Teams kennen pieken en dalen. Bij de piek jubelt de kleedkamer, in het dal betaalt de oefenmeester het gelag. Groeiend ongenoegen bij de spelers noopte het voorbije seizoen de trainer tot een stap terug, zoals dat vaak gaat nog voor het einde van het contract. Het bestuur headhuntte een verse spelersbaas. Die kwam en zag, ging resoluut voor een agressievere speelstijl en koos voor een nieuwe opstelling.

Deze tactische overwegingen zetten me buitenspel. Een plaats op de bank of in de tribune werd mijn rol. Tattoos heb ik niet en slechte manieren, in het publieke leven is dat toch ook al enige tijd geleden.
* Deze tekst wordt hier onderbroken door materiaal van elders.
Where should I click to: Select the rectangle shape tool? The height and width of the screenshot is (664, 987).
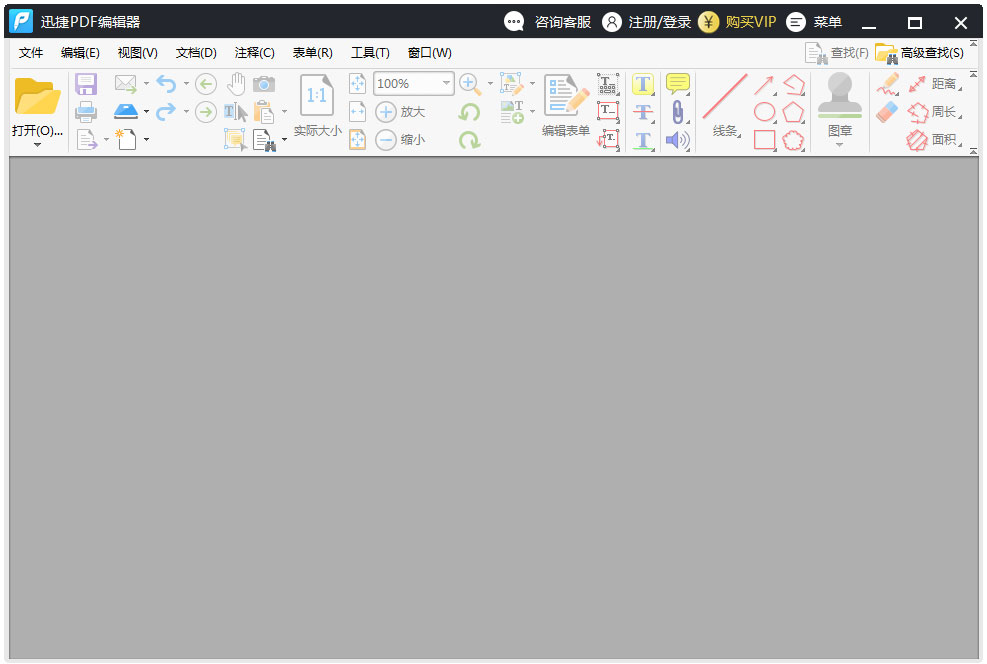click(765, 138)
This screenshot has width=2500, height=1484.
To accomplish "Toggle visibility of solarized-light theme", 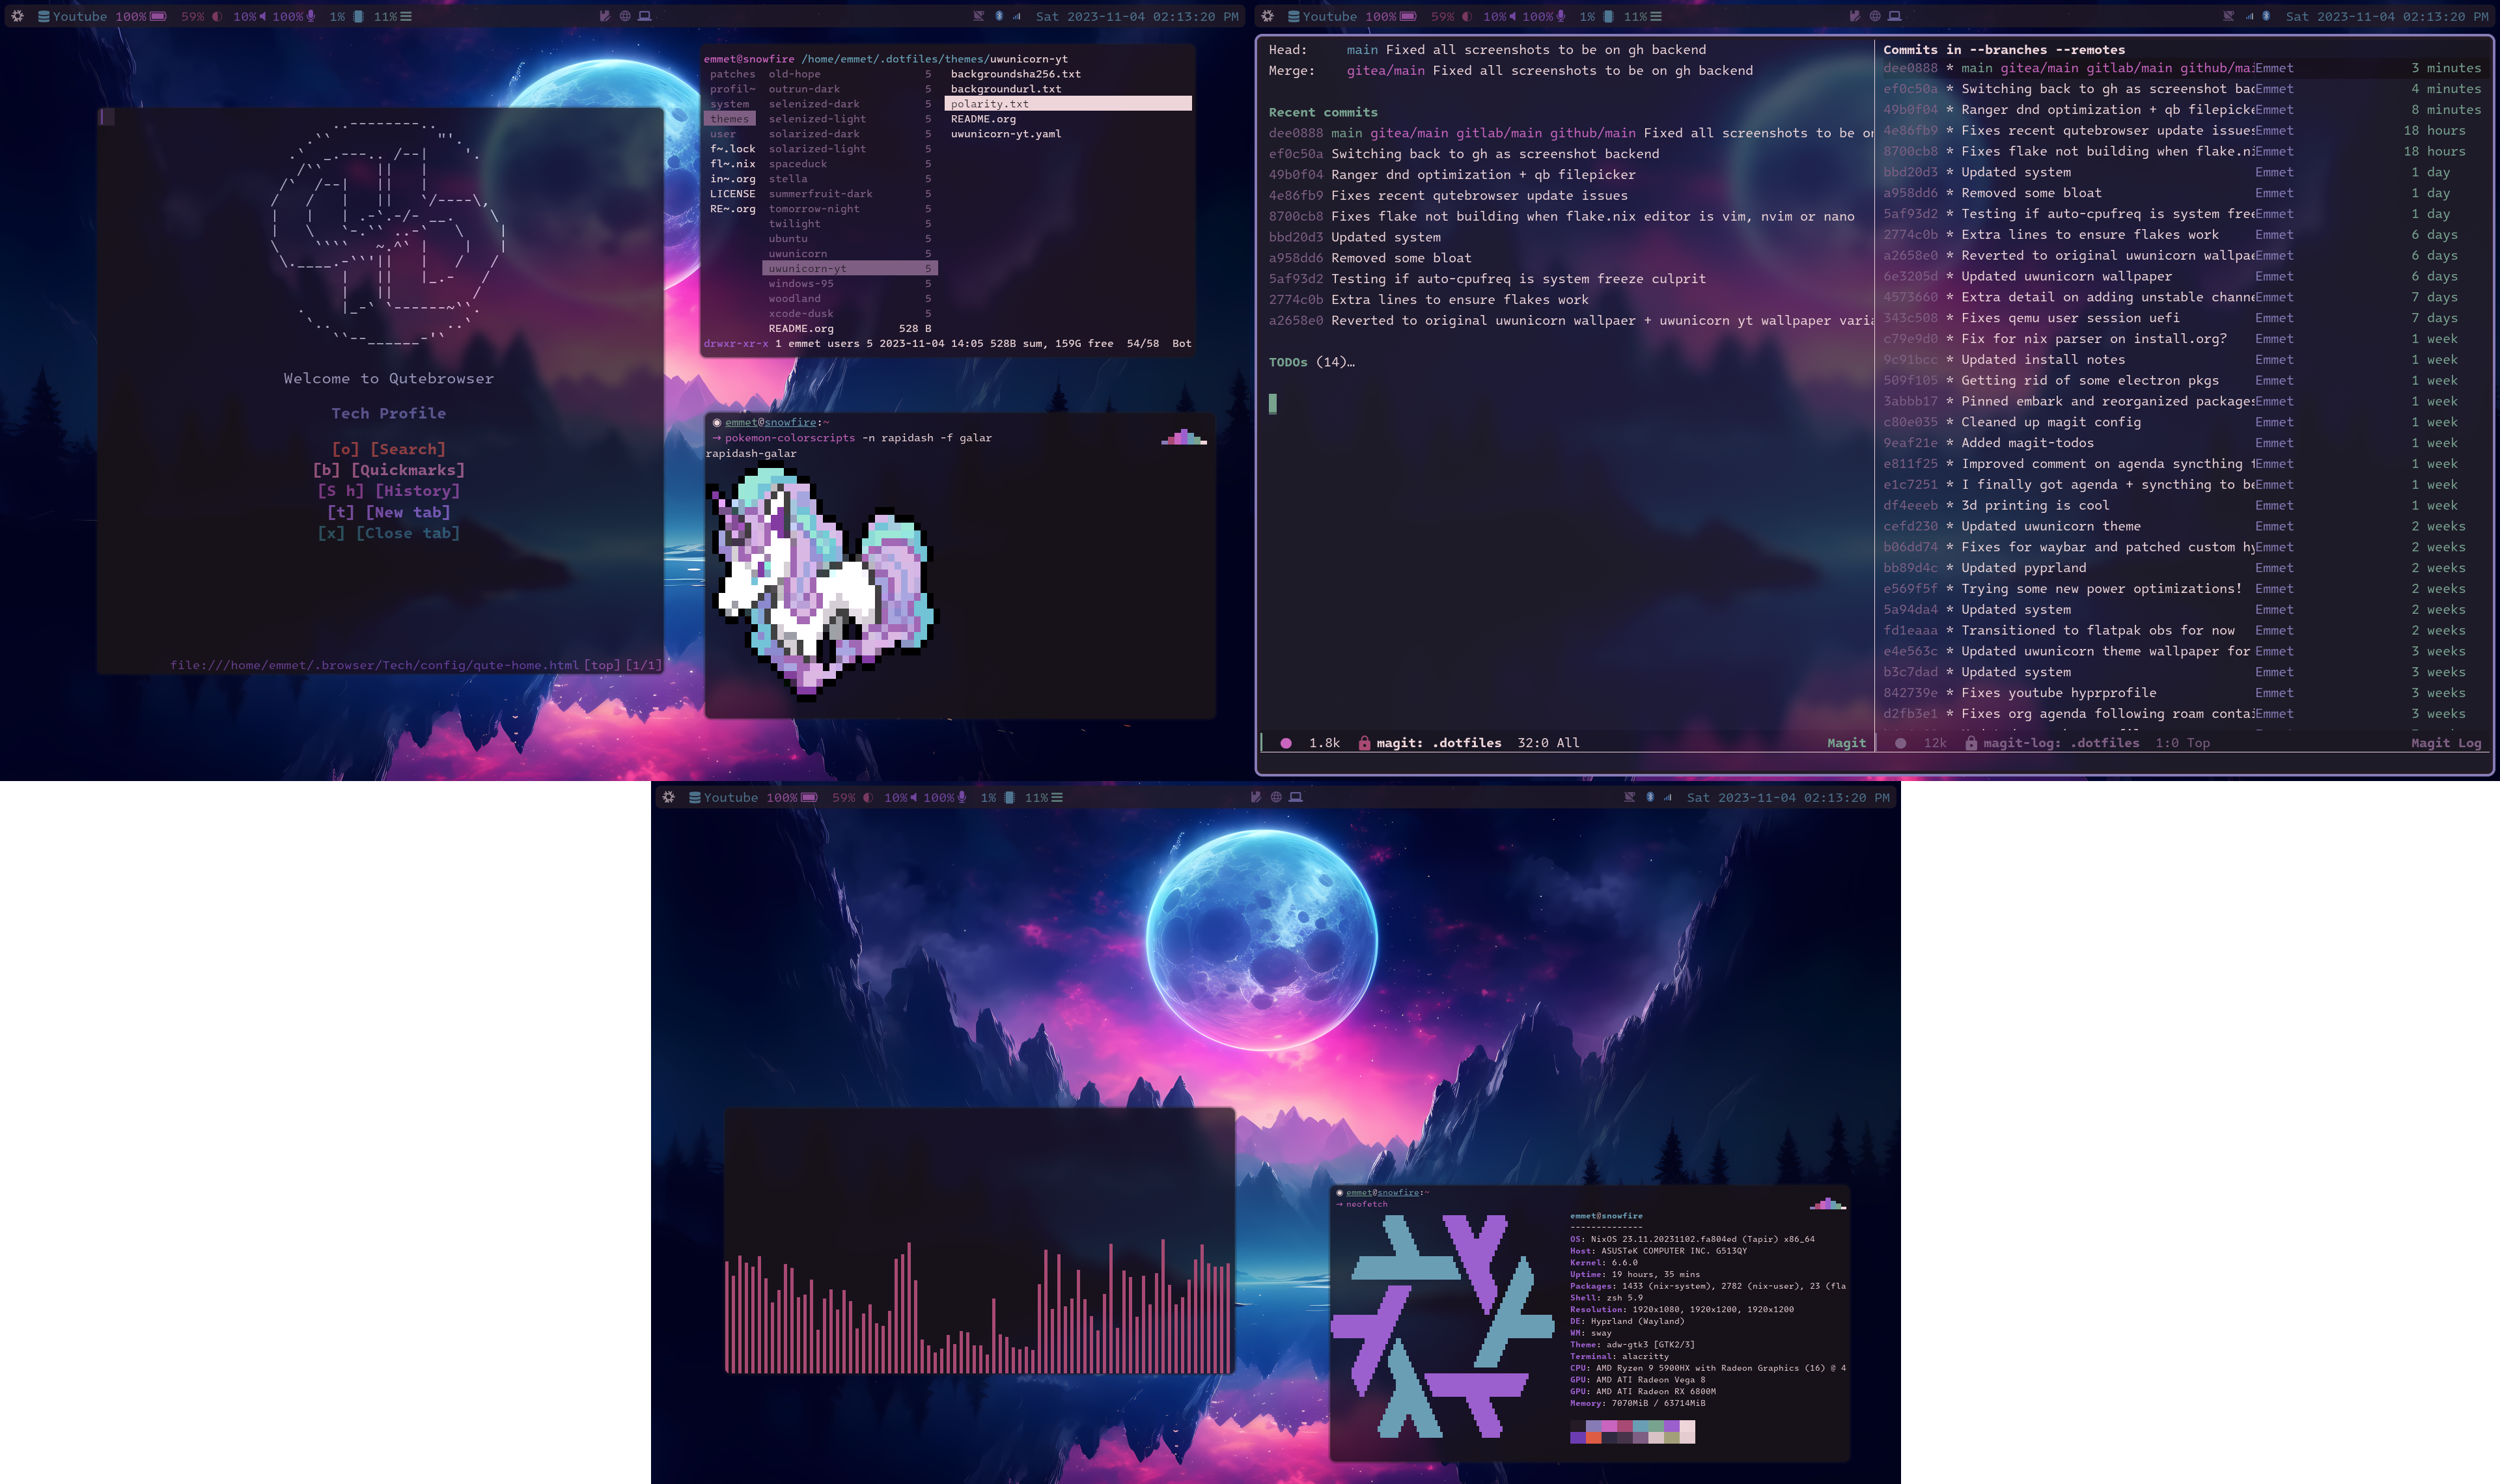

Voor de ultieme boodschap kwam de nieuwe oefenbaas niet meteen naar Rome, het terras van taverne Den Horst vormde een aanvaardbaar alternatief.

Nieuwe trainers zijn als bezems, dat is een ijzeren wet. Het team echter bleef ook na de wittebroodsweken nog steeds los zand en de sleutelspelers brachten ook nu niet wat van ze werd verhoopt. Het bestuur kwam tot in de kleedkamer, hoorde spelers en technische staf en dokterde aan een oplossing voor het seizoen van de wederopstanding. Op alle lippen brandt de vraag: doet ook deze coach het licht uit?

Net als Radja had ik het wel gezien. Mij hoefde men niet meer te selecteren. Ik richtte me op een nieuwe en deze keer individuele sport. Vandaag is parapenten mijn ding. Zwevend in de lucht overschouw ik het gewroet, gewriemel en gekonkel in de diepte; de vliegende aap die hoort, ziet en zwijgt.

Over de kleedkamer hebben we het een andere keer wel weer. Zelf had ik de Radja wél meegenomen.